TASKS TO COMPLETE.
**A.** In the Spotify forum thread, which app does abrahamjohn891 recommend downloading from the Store to locate Spotify?
**B.** Reproduce the passage of the Spotify forum thread starting with "## fat8893 (Dec" and going on through "The link's dead.".

SOURCE TEXT.
==*==

# Can someone give a XAP for Spotify?



## PrinceKicksters (Jun 22, 2017)

Spotify's gone now on the Windows Store, since they published their Win32 app to the Store, they removed their WP app too as well. I dunno if they also render the installed Spotify to the phones itself, but I did experience something. When you try to play anything, it will hang, even offline tracks won't play. That's why when I try logging out didn't work, I uninstalled the app and tried to reinstall it on the Store. Finally knowing that they finally removed it, even on Library it won't show

For the one last time I want to give this dying **** Lumia WP of mine another try because I really can't live without the source of music on my phone. I atleast wanna reinstall Spotify by any version (would be better if the most recent one, the redesigned navigation bar at the bottom one) to tell if it even still working. If not I'll finally switch to Android with an S8 soon.

*Please give any recent XAP of Spotify*


----------



## Nightsteed (Jun 24, 2017)

PrinceKicksters said:


> *Please give any recent XAP of Spotify*

Click to collapse



Here you have: https://mega.nz/#!MMM3UZJJ!4FZOobPOhpi6ouGQgi9knHC5Haddpg-D6DLkSjpe-wE


----------



## fat8893 (Dec 1, 2017)

Nightsteed said:


> Here you have: https://mega.nz/#!MMM3UZJJ!4FZOobPOhpi6ouGQgi9knHC5Haddpg-D6DLkSjpe-wE

Click to collapse



The link's dead.


----------



## abrahamjohn891 (Dec 2, 2017)

PrinceKicksters said:


> Spotify's gone now on the Windows Store, since they published their Win32 app to the Store, they removed their WP app too as well. I dunno if they also render the installed Spotify to the phones itself, but I did experience something. When you try to play anything, it will hang, even offline tracks won't play. That's why when I try logging out didn't work, I uninstalled the app and tried to reinstall it on the Store. Finally knowing that they finally removed it, even on Library it won't show
> 
> For the one last time I want to give this dying **** Lumia WP of mine another try because I really can't live without the source of music on my phone. I atleast wanna reinstall Spotify by any version (would be better if the most recent one, the redesigned navigation bar at the bottom one) to tell if it even still working. If not I'll finally switch to Android with an S8 soon.
> 
> *Please give any recent XAP of Spotify*

Click to collapse



Spotify is not removed from store. It's hidden for some regions. You can download 9Zen Store app from Store and you can find Spotify and which direct to Spotify App in store.


----------

==*==

RECORDED INFORMATION.
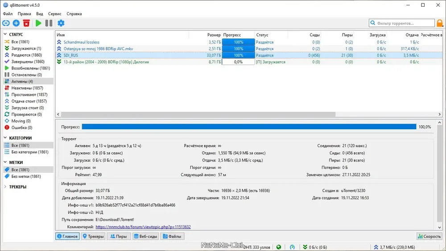Collapse the КАТЕГОРИИ sidebar section
This screenshot has width=446, height=251.
point(5,138)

==*==

TASK ANSWERS.
**A.** The 9Zen Store app.

**B.**
## fat8893 (Dec 1, 2017)

Nightsteed said:


> Here you have: https://mega.nz/#!MMM3UZJJ!4FZOobPOhpi6ouGQgi9knHC5Haddpg-D6DLkSjpe-wE

Click to collapse



The link's dead.